START EXCERPT

Let’s Talk About Customer Loyalty
Every business knows they should keep their customers because it costs so much to get new ones. Right? You bet.
We talk with small business owners about their marketing efforts and hear this:
“I guess no one reads the newspaper anymore because those ads I buy do nothing.”
“Apparently people just throw away the coupons we send out in our direct mail efforts because we don’t even make our money back on those things, much less make a profit.”
“Radio does nothing for our business and we can’t afford TV.”
“Amazon Local Deals and Groupon deals give me a lot of customers for a few days, but I don’t make any money on them and, plus, I never see them again after the deal is over.”
“I can’t even begin to figure out Google advertising myself, and when I hire someone to do it, their fees suck up whatever margin I might have had.”
“Yeah, we have a Facebook page and a website and I know I should put updates and content on it, but I have a business to run, and I don’t have any other employees to do that on a regular basis, and I can’t afford to pay someone to do it, so we hardly have any “likes” or “friends” and I haven’t updated my website for over a year, so we’ve had zero results from being on the internet.”
Sounds pretty expensive and pretty bleak, huh?
Well, yes, it does. But the acquisition of new customers is a topic for another day. Today we’re going to focus for a minute on customer retention and making your loyal customers into advocates for your business.
First of all, be honest. You know customer loyalty is important, but do you actually do anything to encourage it?
Do you have a frequent-buyer program where your customer buys 5 or 10 of something, and then gets a free one of that something? Do you communicate with your current customers on a regular basis, and offer them discounts in those contacts? Do you provide at least good service levels to all your customers and great service to your frequent customers? Do you acknowledge your good customers when you see them or are contacted by them? Do you thank them for their business? Do you offer them some small premium to join you on Facebook or Google+ or LinkedIn (you know, those social media sites that aren’t doing anything for your business)?

END EXCERPT
START RAW DATA

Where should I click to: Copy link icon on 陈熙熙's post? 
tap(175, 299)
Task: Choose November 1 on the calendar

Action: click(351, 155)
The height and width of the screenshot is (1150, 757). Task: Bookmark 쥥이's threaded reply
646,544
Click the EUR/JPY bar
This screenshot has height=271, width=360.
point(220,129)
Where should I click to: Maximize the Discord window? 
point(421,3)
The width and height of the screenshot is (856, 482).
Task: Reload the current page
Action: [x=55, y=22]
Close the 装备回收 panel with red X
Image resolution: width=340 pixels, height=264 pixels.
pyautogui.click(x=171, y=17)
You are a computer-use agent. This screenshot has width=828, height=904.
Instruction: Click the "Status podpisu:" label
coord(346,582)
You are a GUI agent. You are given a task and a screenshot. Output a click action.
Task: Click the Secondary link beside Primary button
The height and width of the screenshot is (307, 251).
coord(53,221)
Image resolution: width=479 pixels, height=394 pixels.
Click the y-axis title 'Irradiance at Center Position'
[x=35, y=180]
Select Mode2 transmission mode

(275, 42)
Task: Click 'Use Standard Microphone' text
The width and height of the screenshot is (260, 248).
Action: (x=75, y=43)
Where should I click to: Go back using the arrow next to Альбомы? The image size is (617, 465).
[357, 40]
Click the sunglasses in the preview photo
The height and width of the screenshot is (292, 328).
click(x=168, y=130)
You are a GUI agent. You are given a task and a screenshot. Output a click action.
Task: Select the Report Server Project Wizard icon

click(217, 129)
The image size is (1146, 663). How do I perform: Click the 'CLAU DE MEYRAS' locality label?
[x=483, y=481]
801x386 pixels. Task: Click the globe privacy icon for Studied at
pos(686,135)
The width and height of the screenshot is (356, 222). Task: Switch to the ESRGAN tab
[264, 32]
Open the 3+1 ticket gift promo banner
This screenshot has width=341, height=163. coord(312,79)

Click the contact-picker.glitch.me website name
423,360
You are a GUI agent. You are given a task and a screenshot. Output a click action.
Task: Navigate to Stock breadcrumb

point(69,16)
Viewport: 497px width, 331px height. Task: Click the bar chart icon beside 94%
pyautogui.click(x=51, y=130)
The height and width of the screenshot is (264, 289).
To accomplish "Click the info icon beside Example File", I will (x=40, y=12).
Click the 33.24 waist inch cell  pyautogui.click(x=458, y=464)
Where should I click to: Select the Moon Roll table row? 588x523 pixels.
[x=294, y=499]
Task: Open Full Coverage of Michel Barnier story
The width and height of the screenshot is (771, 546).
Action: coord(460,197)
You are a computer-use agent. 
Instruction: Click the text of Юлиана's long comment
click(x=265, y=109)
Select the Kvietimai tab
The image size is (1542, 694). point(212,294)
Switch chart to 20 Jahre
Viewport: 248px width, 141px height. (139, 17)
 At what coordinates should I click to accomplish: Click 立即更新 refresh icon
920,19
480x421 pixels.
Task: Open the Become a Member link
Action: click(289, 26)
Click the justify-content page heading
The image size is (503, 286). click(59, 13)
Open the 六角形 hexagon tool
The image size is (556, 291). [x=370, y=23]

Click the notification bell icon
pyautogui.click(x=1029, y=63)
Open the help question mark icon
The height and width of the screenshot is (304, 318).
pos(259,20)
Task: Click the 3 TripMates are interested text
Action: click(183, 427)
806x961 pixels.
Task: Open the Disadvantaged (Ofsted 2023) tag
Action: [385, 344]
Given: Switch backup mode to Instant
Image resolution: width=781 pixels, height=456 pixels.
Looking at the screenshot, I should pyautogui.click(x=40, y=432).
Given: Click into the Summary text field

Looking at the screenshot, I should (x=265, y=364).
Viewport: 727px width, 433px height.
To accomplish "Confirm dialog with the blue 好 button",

END RAW DATA

# COMPLETE THE FOLLOWING
1) According to the customer loyalty article, what will the text focus on instead of acquiring new customers?
2) List each practice that the customer loyalty article asks whether the reader uses to encourage loyalty.
3) Resume the customer loyalty article after its last sentence.

# EXERCISE RESPONSES
1) Customer retention and turning loyal customers into advocates for the business.

2)
- A frequent-buyer program in which a customer who buys 5 or 10 of something gets one free
- Regular communication with current customers that includes discounts
- At least good service for all customers and great service for frequent customers
- Acknowledging good customers when you see them or they contact you
- Thanking customers for their business
- Offering a small premium for joining you on Facebook, Google+ or LinkedIn

3)
And, on the subject of making your good customers into sales agents for your company, do you offer referral fees of some kind? Do you send them emails with specials and/or post those specials on Facebook or your website or Google+ so that your satisfied customers can easily forward the same offer to people they know? Do you mention to your good customers that it would be helpful if they could share with others their happiness with your business?
Because, all of these things either cost no money or very little money, and the payoff is huge. I know you’ve heard this, because it’s been said since the late 80’s – it costs an average seven times more to get a new customer than to keep an old one. In some business segments the ratio is less; in some business segments the ratio is much more.
For some small businesses, the new customer acquisition strategy is simply just to keep their current customers. Nothing more, nothing less. And it works! The customers not only don’t leave, they tell other people over and over again how happy they are, and that’s how that business gets their new customers – by word-of-mouth from existing customers. The original viral marketing method.
Now is the time to get started – there is no immediate, big return on customer loyalty efforts, but rest assured, the return is substantial, long-lasting and produces other positive effects for a small business besides revenue. Don’t put it off any longer; now is the time to start your customer loyalty efforts.
Great advice! We don’t do anywhere near as much as we should for our current customers, and we rarely communicate with them.
Gave up on the newspaper ads, they weren’t doing anything for my business. The value-pak mailers are still working ok for me though.